"""

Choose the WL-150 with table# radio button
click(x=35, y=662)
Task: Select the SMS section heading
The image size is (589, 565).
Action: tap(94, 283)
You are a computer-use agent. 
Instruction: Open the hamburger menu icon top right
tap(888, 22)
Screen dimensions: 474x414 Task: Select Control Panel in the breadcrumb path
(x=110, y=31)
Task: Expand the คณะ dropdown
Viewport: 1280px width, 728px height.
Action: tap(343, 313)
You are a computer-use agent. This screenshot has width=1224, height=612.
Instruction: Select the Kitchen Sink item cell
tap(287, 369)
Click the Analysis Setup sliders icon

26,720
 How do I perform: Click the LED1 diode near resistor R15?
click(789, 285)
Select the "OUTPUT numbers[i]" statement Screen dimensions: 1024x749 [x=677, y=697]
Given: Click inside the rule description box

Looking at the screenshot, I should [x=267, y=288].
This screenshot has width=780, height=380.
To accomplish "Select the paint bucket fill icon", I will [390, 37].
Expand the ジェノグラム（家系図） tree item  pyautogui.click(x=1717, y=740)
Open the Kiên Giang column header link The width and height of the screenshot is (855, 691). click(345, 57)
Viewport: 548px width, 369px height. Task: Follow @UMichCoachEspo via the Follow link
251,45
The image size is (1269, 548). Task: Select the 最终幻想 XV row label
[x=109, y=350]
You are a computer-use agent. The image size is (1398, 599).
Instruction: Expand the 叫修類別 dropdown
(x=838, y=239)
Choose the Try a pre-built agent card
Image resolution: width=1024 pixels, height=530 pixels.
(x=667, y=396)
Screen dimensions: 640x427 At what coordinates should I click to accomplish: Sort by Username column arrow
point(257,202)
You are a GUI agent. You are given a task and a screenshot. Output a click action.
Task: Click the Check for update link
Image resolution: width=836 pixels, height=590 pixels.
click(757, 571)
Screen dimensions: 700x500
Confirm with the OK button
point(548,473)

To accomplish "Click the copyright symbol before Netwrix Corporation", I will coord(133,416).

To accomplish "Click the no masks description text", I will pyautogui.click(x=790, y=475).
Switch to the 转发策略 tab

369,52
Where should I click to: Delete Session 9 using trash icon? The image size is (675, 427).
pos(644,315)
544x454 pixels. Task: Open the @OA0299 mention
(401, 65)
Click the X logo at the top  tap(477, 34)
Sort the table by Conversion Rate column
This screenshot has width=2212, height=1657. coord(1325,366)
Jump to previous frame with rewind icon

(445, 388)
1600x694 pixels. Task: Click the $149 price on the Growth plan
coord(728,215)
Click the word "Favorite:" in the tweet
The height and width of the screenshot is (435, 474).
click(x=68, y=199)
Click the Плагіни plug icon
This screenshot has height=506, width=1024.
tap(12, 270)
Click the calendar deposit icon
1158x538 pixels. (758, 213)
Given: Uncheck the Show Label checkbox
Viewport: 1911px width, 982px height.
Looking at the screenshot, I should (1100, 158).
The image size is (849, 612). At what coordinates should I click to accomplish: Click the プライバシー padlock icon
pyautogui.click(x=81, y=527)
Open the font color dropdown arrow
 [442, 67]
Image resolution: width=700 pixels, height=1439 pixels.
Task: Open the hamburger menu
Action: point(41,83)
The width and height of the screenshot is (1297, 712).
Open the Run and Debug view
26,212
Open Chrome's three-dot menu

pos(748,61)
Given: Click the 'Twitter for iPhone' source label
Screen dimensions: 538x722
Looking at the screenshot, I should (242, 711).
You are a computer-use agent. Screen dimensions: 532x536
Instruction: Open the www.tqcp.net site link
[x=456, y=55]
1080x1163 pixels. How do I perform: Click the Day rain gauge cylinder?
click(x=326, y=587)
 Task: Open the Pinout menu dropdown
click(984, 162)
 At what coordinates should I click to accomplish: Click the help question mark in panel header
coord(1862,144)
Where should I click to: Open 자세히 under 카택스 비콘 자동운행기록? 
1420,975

"""

Rewrite all the lines above, substituting "Display size" for every occurrence of "Screen dimensions" and leaving everything else unchanged.

Choose the WL-150 with table# radio button
click(x=35, y=662)
Task: Select the SMS section heading
The image size is (589, 565).
Action: tap(94, 283)
You are a computer-use agent. 
Instruction: Open the hamburger menu icon top right
tap(888, 22)
Display size: 474x414 Task: Select Control Panel in the breadcrumb path
(x=110, y=31)
Task: Expand the คณะ dropdown
Viewport: 1280px width, 728px height.
Action: tap(343, 313)
You are a computer-use agent. This screenshot has width=1224, height=612.
Instruction: Select the Kitchen Sink item cell
tap(287, 369)
Click the Analysis Setup sliders icon

26,720
 How do I perform: Click the LED1 diode near resistor R15?
click(789, 285)
Select the "OUTPUT numbers[i]" statement Display size: 1024x749 [x=677, y=697]
Given: Click inside the rule description box

Looking at the screenshot, I should [x=267, y=288].
This screenshot has width=780, height=380.
To accomplish "Select the paint bucket fill icon", I will [390, 37].
Expand the ジェノグラム（家系図） tree item  pyautogui.click(x=1717, y=740)
Open the Kiên Giang column header link The width and height of the screenshot is (855, 691). click(345, 57)
Viewport: 548px width, 369px height. Task: Follow @UMichCoachEspo via the Follow link
251,45
The image size is (1269, 548). Task: Select the 最终幻想 XV row label
[x=109, y=350]
You are a computer-use agent. The image size is (1398, 599).
Instruction: Expand the 叫修類別 dropdown
(x=838, y=239)
Choose the Try a pre-built agent card
Image resolution: width=1024 pixels, height=530 pixels.
(x=667, y=396)
Display size: 640x427 At what coordinates should I click to accomplish: Sort by Username column arrow
point(257,202)
You are a GUI agent. You are given a task and a screenshot. Output a click action.
Task: Click the Check for update link
Image resolution: width=836 pixels, height=590 pixels.
click(757, 571)
Display size: 700x500
Confirm with the OK button
point(548,473)

To accomplish "Click the copyright symbol before Netwrix Corporation", I will coord(133,416).

To accomplish "Click the no masks description text", I will pyautogui.click(x=790, y=475).
Switch to the 转发策略 tab

369,52
Where should I click to: Delete Session 9 using trash icon? The image size is (675, 427).
pos(644,315)
544x454 pixels. Task: Open the @OA0299 mention
(401, 65)
Click the X logo at the top  tap(477, 34)
Sort the table by Conversion Rate column
This screenshot has width=2212, height=1657. coord(1325,366)
Jump to previous frame with rewind icon

(445, 388)
1600x694 pixels. Task: Click the $149 price on the Growth plan
coord(728,215)
Click the word "Favorite:" in the tweet
The height and width of the screenshot is (435, 474).
click(x=68, y=199)
Click the Плагіни plug icon
This screenshot has height=506, width=1024.
tap(12, 270)
Click the calendar deposit icon
1158x538 pixels. (758, 213)
Given: Uncheck the Show Label checkbox
Viewport: 1911px width, 982px height.
Looking at the screenshot, I should (1100, 158).
The image size is (849, 612). At what coordinates should I click to accomplish: Click the プライバシー padlock icon
pyautogui.click(x=81, y=527)
Open the font color dropdown arrow
 [442, 67]
Image resolution: width=700 pixels, height=1439 pixels.
Task: Open the hamburger menu
Action: point(41,83)
The width and height of the screenshot is (1297, 712).
Open the Run and Debug view
26,212
Open Chrome's three-dot menu

pos(748,61)
Given: Click the 'Twitter for iPhone' source label
Display size: 538x722
Looking at the screenshot, I should (242, 711).
You are a computer-use agent. Display size: 532x536
Instruction: Open the www.tqcp.net site link
[x=456, y=55]
1080x1163 pixels. How do I perform: Click the Day rain gauge cylinder?
click(x=326, y=587)
 Task: Open the Pinout menu dropdown
click(984, 162)
 At what coordinates should I click to accomplish: Click the help question mark in panel header
coord(1862,144)
Where should I click to: Open 자세히 under 카택스 비콘 자동운행기록? 
1420,975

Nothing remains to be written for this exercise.